When reading a story, a person should, at the very least, be able to glean a quote which will serve to inspire, guide, or help them reflect on their own life and personal set of values and ideals. This is what makes a book worthwhile, even if you aren’t raving about it.

And The Mountains Echoed left me not just one, but several noteworthy lines. Here are some of my favorites:

“There is not accounting for how the mind works.”

“Sorrow ought to be private, not flaunted.”

“The world didn’t see the inside of you, that it didn’t care a whit about the hopes and dreams, and sorrows, that lay masked by skin and bone.”

“Beauty is an enormous, unmerited gift given randomly, stupidly.”

“Most people have it backward. They think they live by what they want. But what really guides them is what they’re afraid of. What they don’t want.”

“Time is like a charm. You never have as much as you think.”

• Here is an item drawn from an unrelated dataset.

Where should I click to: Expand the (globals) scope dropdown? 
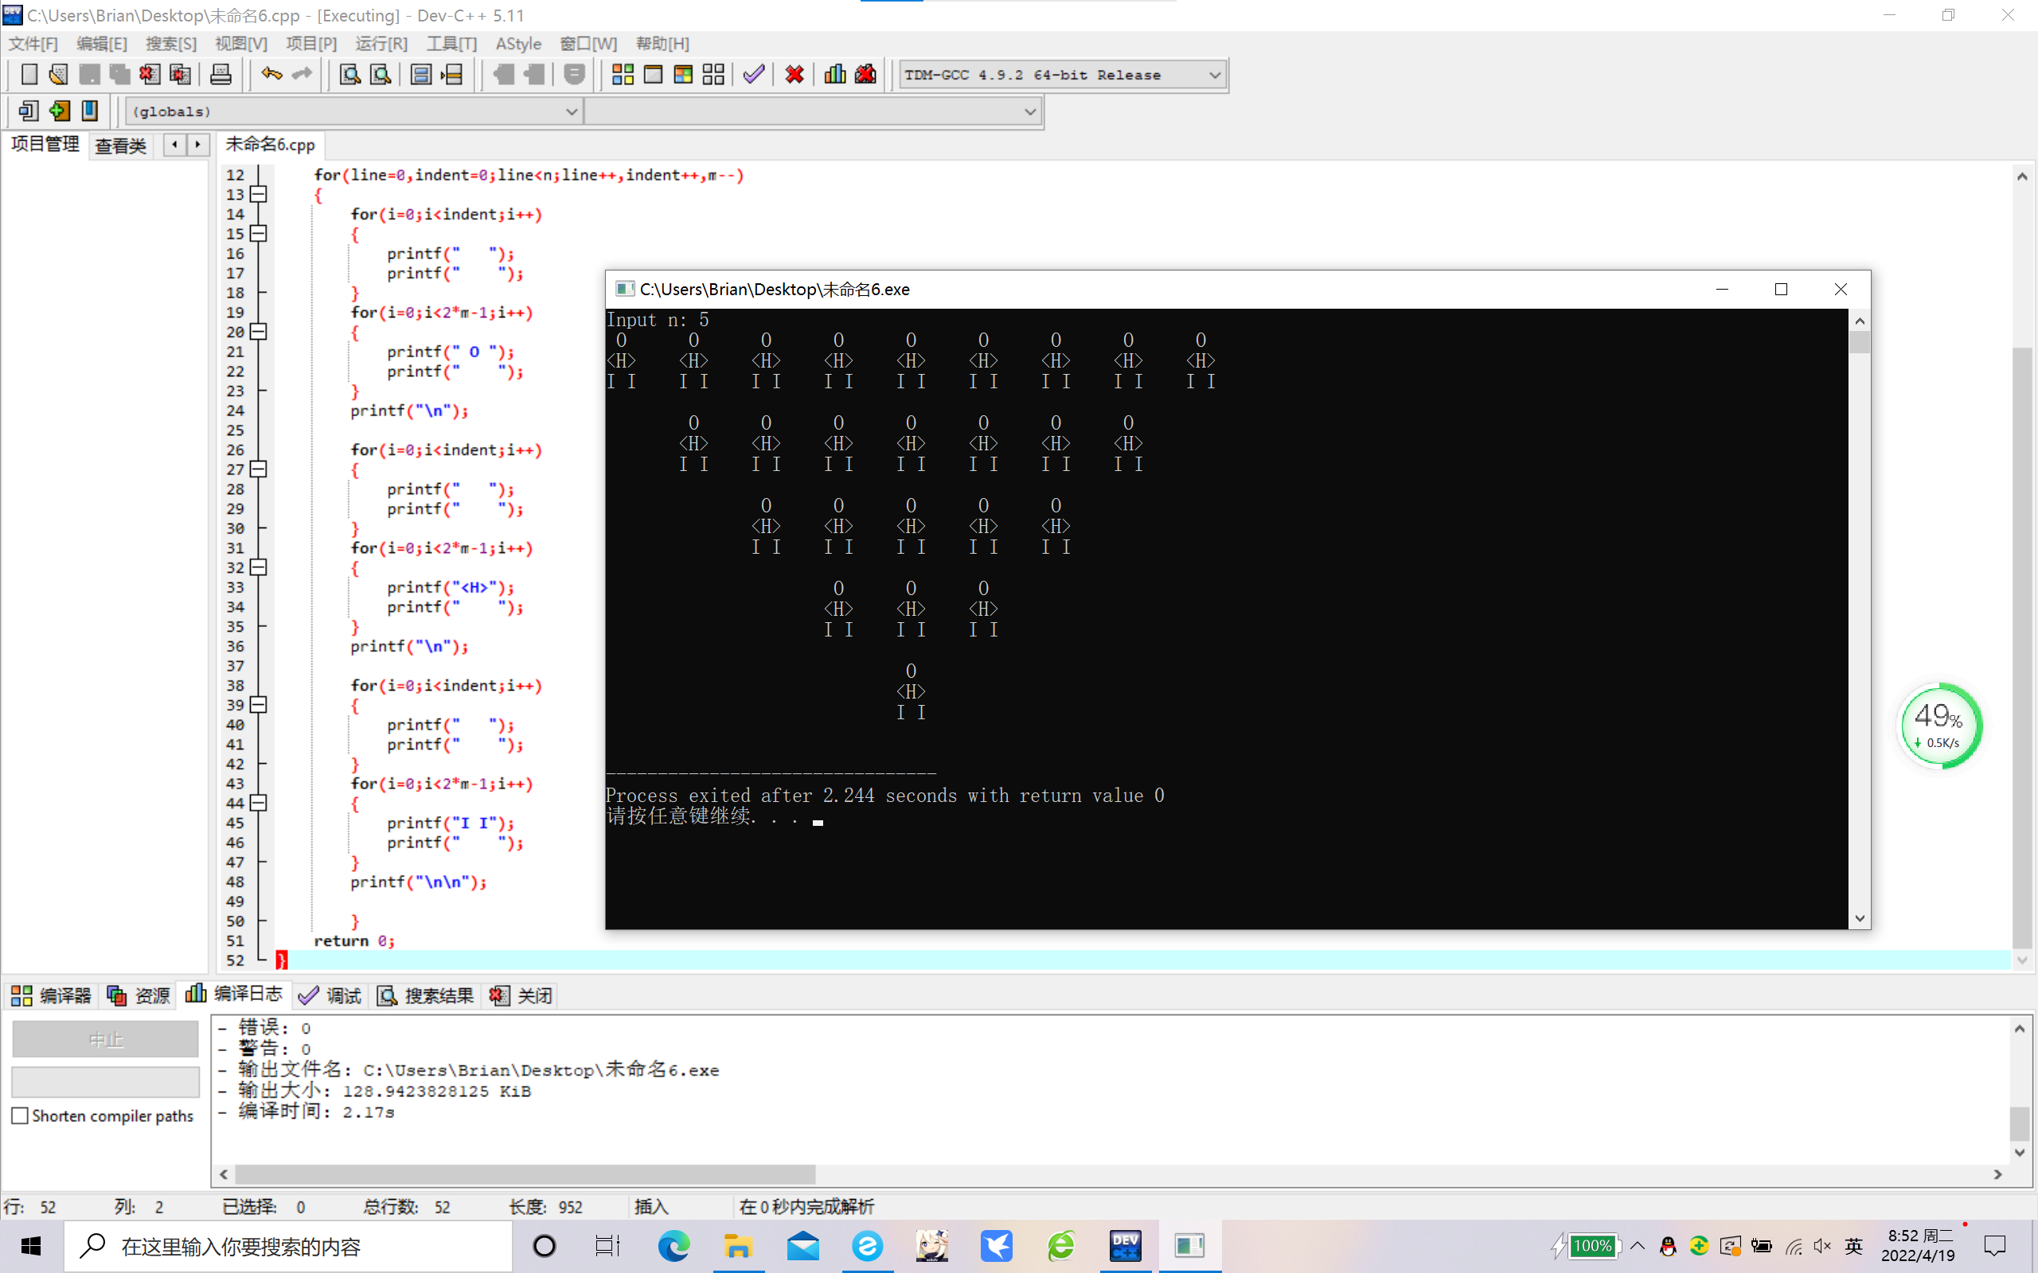pos(571,111)
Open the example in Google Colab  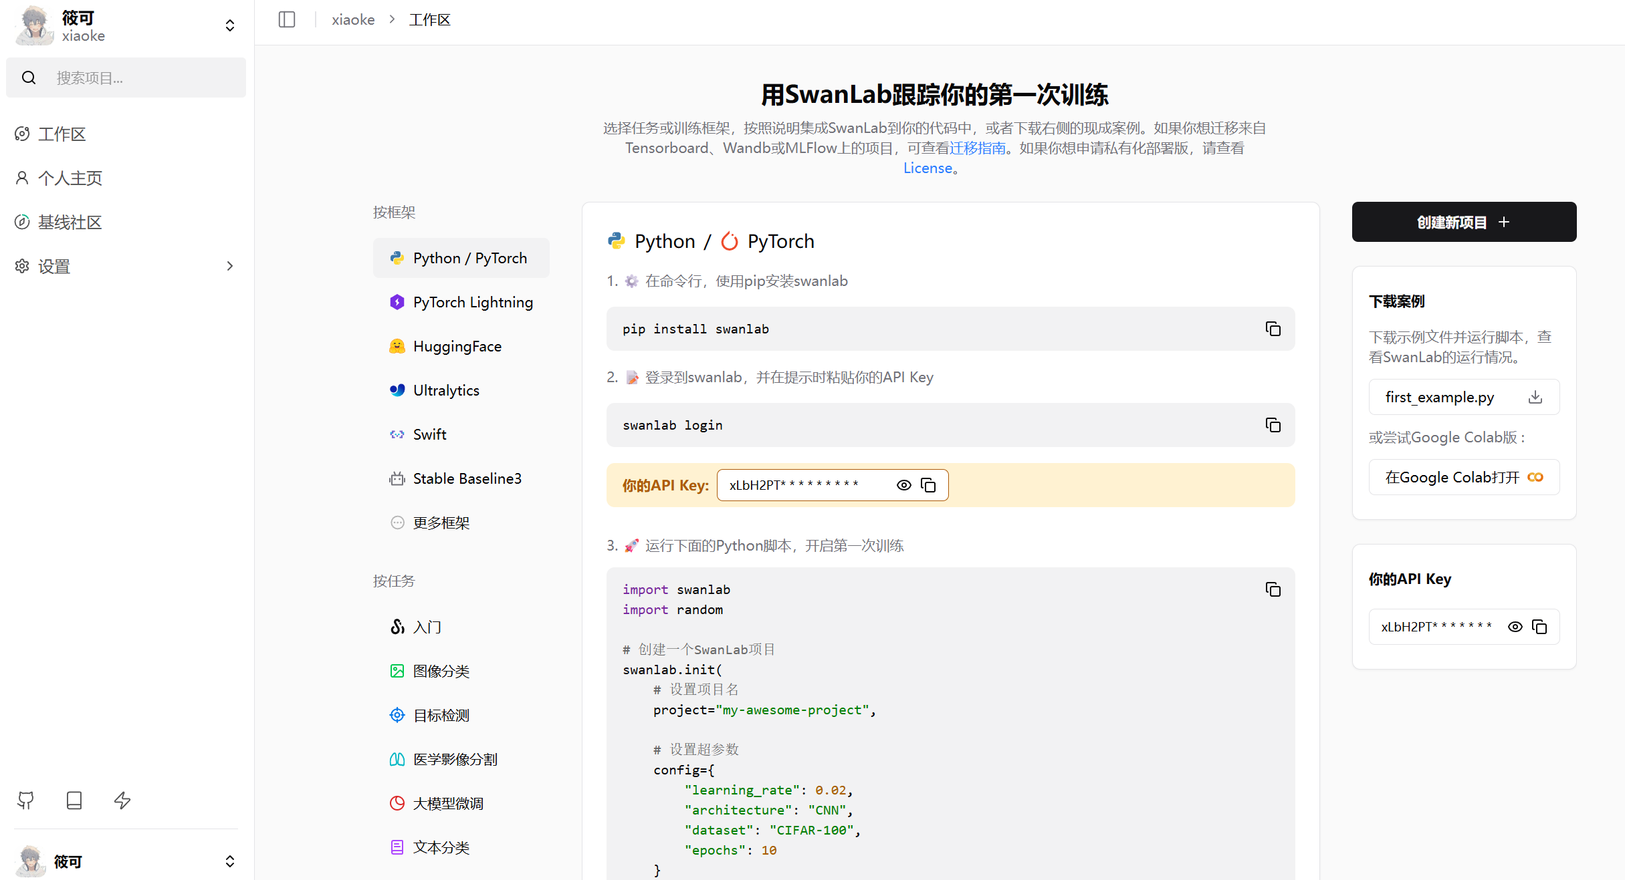(1463, 476)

5. You believe that happy endings exist.

With all of life’s complexities, struggles, and difficulties—including hurtful people—it is very easy for one to lose hope. But this story suggested to me that by making the right decisions and doing good, every person has a fair chance to have a fulfilling life, and ultimately, the possibility of a happy ending. And The Mountains Echoed, in its own way, attempts to restore one’s faith in this possibility: that no matter how long and hard your journey through life gets, you are bound to get the happiness that you search for, so long as you continue working for it and you never ever give up.